Ghazi Mirabet es un abogado que ha representado a varios denominados jóvenes normales que se convierten en yihadistas que combaten en Siria. “Siempre comienza en una mezquita,” afirma.
Entre los antiguos clientes de Mirabet se encuentra un famoso rapero llamado Emino, que actualmente es un miembro prominente del Estado Islámico que publica en Facebook. Emino proviene de una familia bien educada y de clase media, su madre es servidora pública del gobierno tunecino.

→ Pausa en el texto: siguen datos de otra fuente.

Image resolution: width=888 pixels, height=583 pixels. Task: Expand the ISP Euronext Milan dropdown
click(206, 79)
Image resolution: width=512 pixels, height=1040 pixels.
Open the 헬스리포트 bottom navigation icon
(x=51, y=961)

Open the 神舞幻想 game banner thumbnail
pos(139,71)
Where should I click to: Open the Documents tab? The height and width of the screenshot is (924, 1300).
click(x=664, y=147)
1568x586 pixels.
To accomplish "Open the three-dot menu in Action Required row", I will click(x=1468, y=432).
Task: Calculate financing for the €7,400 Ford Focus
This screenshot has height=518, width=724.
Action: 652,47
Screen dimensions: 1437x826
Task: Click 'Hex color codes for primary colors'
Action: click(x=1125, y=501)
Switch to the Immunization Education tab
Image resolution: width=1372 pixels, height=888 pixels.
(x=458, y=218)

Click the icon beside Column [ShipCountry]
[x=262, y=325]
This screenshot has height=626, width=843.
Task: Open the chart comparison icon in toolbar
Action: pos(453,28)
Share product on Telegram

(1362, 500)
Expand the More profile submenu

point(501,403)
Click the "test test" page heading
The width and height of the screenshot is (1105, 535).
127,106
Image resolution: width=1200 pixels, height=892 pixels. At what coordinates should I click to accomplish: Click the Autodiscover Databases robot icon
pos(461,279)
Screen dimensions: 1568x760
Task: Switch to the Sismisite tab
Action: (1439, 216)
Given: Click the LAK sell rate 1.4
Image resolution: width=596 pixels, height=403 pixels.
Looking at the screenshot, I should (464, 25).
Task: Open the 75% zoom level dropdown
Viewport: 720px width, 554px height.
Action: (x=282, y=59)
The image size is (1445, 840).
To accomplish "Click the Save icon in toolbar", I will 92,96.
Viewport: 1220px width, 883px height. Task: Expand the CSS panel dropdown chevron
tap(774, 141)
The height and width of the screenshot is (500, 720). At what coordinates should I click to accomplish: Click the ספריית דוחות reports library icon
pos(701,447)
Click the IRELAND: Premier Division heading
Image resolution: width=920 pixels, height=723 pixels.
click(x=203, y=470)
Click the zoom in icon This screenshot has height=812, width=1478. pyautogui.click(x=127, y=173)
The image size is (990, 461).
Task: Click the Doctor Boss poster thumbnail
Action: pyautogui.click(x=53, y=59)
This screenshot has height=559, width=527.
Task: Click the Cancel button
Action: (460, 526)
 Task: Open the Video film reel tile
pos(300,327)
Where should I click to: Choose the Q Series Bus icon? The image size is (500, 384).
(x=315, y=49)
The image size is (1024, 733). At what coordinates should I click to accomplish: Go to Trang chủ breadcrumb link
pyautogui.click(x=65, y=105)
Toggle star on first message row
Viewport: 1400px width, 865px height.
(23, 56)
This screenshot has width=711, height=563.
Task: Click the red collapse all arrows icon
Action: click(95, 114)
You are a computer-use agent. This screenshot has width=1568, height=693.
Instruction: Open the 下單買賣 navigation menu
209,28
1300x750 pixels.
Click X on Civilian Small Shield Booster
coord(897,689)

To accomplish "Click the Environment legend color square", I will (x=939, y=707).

No ha hecho contacto con su madre ni con su abogado desde que se fue a Siria. “Primero cantaba sobre sexo y drogas”, dice Mirabet. “Luego fue a prisión por posesión de mariguana. En prisión, poco a poco, se volvió más religioso. Dejó de rapear. Dejó de afeitarse. Se dejó crecer la barba. Pasó más tiempo en la mezquita. Luego, un día, fue adoctrinado.” El proceso completo para crear a un yihadista tomó entre seis y nueve meses señala Mirabet. “Terrible, ¿no?”